In 2018 Uber created Uber Health, allowing healthcare workers to book rides for patients to and from their medical appointments. In March 2023, the company expanded services to include same-day prescription delivery. This past week Uber announced additional delivery services for patients including grocery delivery and delivery for over-the-counter items.

This expansion focuses on value-based care, which helps lower healthcare costs and improves patient outcomes. Uber Health’s focus on delivery services will help reduce the burden for patients. Assisting with transportation helps reduce no-shows at appointments and reliance on emergency services. Lack of transportation is cited as the reason for 3.6 million people each year who miss appointments. Most often these services are included in health plans and patients are not charged for Uber Health Services.

Source: Healthcare Dive

United Healthcare’s New Rules on Colonoscopy Authorizations

United Healthcare was set to announce a new policy for prior authorization for colonoscopies, however, the company instead announced a new alternative advanced notification process that requires physicians to provide more data before performing “non-screening and non-emergent” colonoscopies, capsule endoscopies, and esophagogastroduodenoscopies.

The American Gastroenterological Association (AGA), is concerned that this new process isn’t warranted as UHC doesn’t have any data showing that these procedures are overused. The AGA is also concerned that the paperwork requirements for this new process will be more of an administrative burden for providers. As of now, other health plans have not announced plans to emulate this UHC process.

Source: Fierce Healthcare

Trends in Artificial Intelligence and Healthcare

Artificial Intelligence (AI) is integrating into every industry, including healthcare. AI can be used to improve experiences for the provider and the patients and help address staffing shortages and burnout rates. Some ways AI is being used include research, charting, and analyzing electronic health records (EHRs).

Google Cloud is partnering with the Mayo Clinic to use generative AI to search across health databases and EHRs. Carbon Health is integrating AI-enabled notes into its EHRs. This should help generate a summary of patient history, diagnostic codes, and other notes. Charts can be completed in less than four minutes so providers can spend more time with patients and less time on paperwork. A large language model (LLM) of AI is analyzing EHRs to provide predictive data to providers. This model tool can estimate a hospitalized patient’s stay, and chance of readmission.

Source: Healthcare Brew

A Lawsuit and Interest on Unpaid Medical Debt

Patient Bethany Birch had emergency gallbladder surgery at Ballad Health in Tennessee in 2016. At the time, she was uninsured and didn't have a permanent address. When the hospital bills were mailed, they never made it to Birch who had moved since the surgery.

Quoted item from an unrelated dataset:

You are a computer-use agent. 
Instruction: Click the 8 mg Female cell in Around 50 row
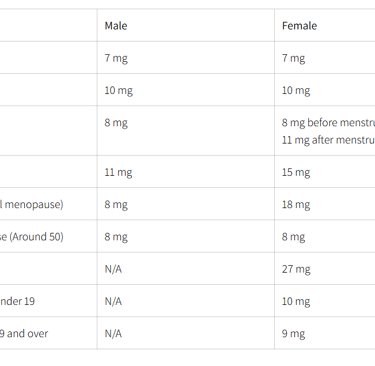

In addition, her phone number was pay-as-you-go, and the hospital wasn't able to reach her via phone either. In 2018 Birch received paperwork from the hospital informing her that they were suing her for the cost of the bill, plus interest. She was ordered to pay $11,590.10 plus over $2,700 in interest.

The ACA requires hospitals to follow certain procedures for collecting debt before they sue a patient. In this case, the hospital followed those protocols, however, Birch's life circumstances created gaps in the process. She likely would have qualified for free or reduced-cost care, however, those options were presented to her in the letters that the hospital sent that weren't reaching her.

In May 2023, Birch had already paid over $5,000 of her debt, however, the principal balance was still over $9,000 for her debt, barely a dent due to the accruing interest. A third-party patient advocate was able to help Birch negotiate a lower final payment and in 2023 the hospital settled, calling her $5.270.20 plus $500 a complete repayment. Since 2018 Ballad Health has updated its financial assistance program to better screen and help people such as Birch.